BNP Paribas, BMW, Delhaize, Total and Schlumberger were amongst multinationals to come under engagement pressure last year from ABP, the €250bn ($315bn) giant Dutch pension fund. In its first report on the implementation of environmental, social and governance (ESG) issues into its investments, the fund said it had lobbied companies on concerns including child labour, responsible lending and interests in Burma and Sudan.
BNP Paribas, the French bank, was approached for discussions on why it is not a signatory to the Equator Principles on responsible project finance lending, as well as on unspecified issues of human capital management. The Equator principles have been signed by more than 60 banks, including French peers Calyon and Société Générale.
Delhaize, the Belgian supermarket chain, was called for talks on child labour and labour rights as well as healthy eating and food labelling issues.
French oil giant Total was questioned by ABP over its operations in Burma, as was Schlumberger, which was also asked to explain its business interests in Sudan. Regarding BMW, ABP initiated discussions on the company’s response to CO2 emissions in the light offuture EU regulations for the automobile sector. The fund did not say if the engagements had concluded. In the report, ABP gave an example of why it believes engagement, and potentially divestment in the case of lack of progress, can be financially material to the fund’s investments. The fund said it had invested in 2005 in Panalpina, the Swiss logistics and freight company. It said it subsequently discovered that the company was involved in an enquiry by the US Department of Justice into bribery in Nigeria, following which Panalpina suspended its operations in the country.
After engagement with the company, ABP said it decided Panalpina’s bribery policy was “unsatisafactory” and represented a financial risk, at which point it sold its investment. The fund said that shortly after the share sale, the European Commission announced it was investigating Panalpina for possible violation of competition rules.
The fund also revealed the difficulties in engaging with companies over human rights abuses and political instability in countries such as Burma and Sudan. It said: “Many are Chinese, Indian, Malaysian and Thai companies that are not responsive to shareholders.”

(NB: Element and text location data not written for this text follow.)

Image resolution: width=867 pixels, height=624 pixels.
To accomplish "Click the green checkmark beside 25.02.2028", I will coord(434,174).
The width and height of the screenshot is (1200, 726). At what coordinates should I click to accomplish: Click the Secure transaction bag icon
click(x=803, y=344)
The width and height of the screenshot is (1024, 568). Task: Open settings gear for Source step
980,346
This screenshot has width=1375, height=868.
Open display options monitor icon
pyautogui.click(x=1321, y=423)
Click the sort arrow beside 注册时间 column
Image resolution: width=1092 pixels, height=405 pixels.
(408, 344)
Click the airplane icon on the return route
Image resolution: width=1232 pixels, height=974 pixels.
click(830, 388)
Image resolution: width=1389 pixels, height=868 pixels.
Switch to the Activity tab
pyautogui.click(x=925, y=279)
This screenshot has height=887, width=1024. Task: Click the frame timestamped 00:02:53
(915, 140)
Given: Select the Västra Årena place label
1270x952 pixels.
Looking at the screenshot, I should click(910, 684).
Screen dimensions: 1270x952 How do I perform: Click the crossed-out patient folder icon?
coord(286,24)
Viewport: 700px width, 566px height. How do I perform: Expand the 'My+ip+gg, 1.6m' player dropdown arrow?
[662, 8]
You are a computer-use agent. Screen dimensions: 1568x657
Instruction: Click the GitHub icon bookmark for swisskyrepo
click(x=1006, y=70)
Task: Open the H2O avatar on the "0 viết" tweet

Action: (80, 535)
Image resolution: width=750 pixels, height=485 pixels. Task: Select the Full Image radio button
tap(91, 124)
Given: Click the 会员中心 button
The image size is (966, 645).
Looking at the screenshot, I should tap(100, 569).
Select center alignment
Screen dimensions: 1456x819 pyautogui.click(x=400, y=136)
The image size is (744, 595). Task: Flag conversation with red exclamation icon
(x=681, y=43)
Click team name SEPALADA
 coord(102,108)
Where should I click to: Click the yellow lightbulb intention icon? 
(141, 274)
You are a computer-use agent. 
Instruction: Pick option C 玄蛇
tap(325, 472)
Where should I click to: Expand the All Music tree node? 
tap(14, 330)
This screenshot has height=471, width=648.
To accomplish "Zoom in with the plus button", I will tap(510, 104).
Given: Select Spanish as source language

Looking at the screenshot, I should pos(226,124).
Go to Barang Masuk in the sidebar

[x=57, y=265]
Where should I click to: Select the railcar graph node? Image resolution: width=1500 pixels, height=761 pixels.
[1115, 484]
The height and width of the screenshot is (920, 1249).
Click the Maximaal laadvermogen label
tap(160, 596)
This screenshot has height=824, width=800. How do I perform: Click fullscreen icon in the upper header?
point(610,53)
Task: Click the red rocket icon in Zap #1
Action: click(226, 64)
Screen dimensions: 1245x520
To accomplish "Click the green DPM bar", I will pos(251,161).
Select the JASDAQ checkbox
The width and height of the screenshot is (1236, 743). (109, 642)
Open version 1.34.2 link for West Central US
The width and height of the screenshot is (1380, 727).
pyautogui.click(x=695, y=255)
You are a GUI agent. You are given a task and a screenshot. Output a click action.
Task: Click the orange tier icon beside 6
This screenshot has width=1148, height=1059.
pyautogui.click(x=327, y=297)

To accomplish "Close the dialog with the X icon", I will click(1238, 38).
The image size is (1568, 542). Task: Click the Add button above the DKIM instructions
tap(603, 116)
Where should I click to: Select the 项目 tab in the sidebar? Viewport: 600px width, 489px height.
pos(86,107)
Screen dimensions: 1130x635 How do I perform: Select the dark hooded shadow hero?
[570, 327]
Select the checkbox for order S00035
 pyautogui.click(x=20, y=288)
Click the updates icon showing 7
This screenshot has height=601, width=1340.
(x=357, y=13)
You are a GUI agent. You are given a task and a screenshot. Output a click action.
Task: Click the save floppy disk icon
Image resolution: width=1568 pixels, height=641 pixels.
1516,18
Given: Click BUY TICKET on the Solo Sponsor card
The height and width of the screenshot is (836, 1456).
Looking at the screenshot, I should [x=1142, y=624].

On corporate governance, it revealed that it had voted against the reappointment of management in 8.1% of cases at just under 5,000 shareholder meetings and warned corporations it would take a hard line on pay not linked to performance: “If companies perform worse than their direct competitors but nevertheless remunerate their senior executives more generously, ABP will vote against.”The fund also gave further insight into the $340.1m settlement made by Shell, the Anglo-Dutch oil company, to institutional shareholders in 2007 over its restatement of proven oil and gas reserves. ABP said it would receive between $4-10m under the settlement and noted that Shell had also agreed to make $12.5m available to private investors to participate in the compensation scheme.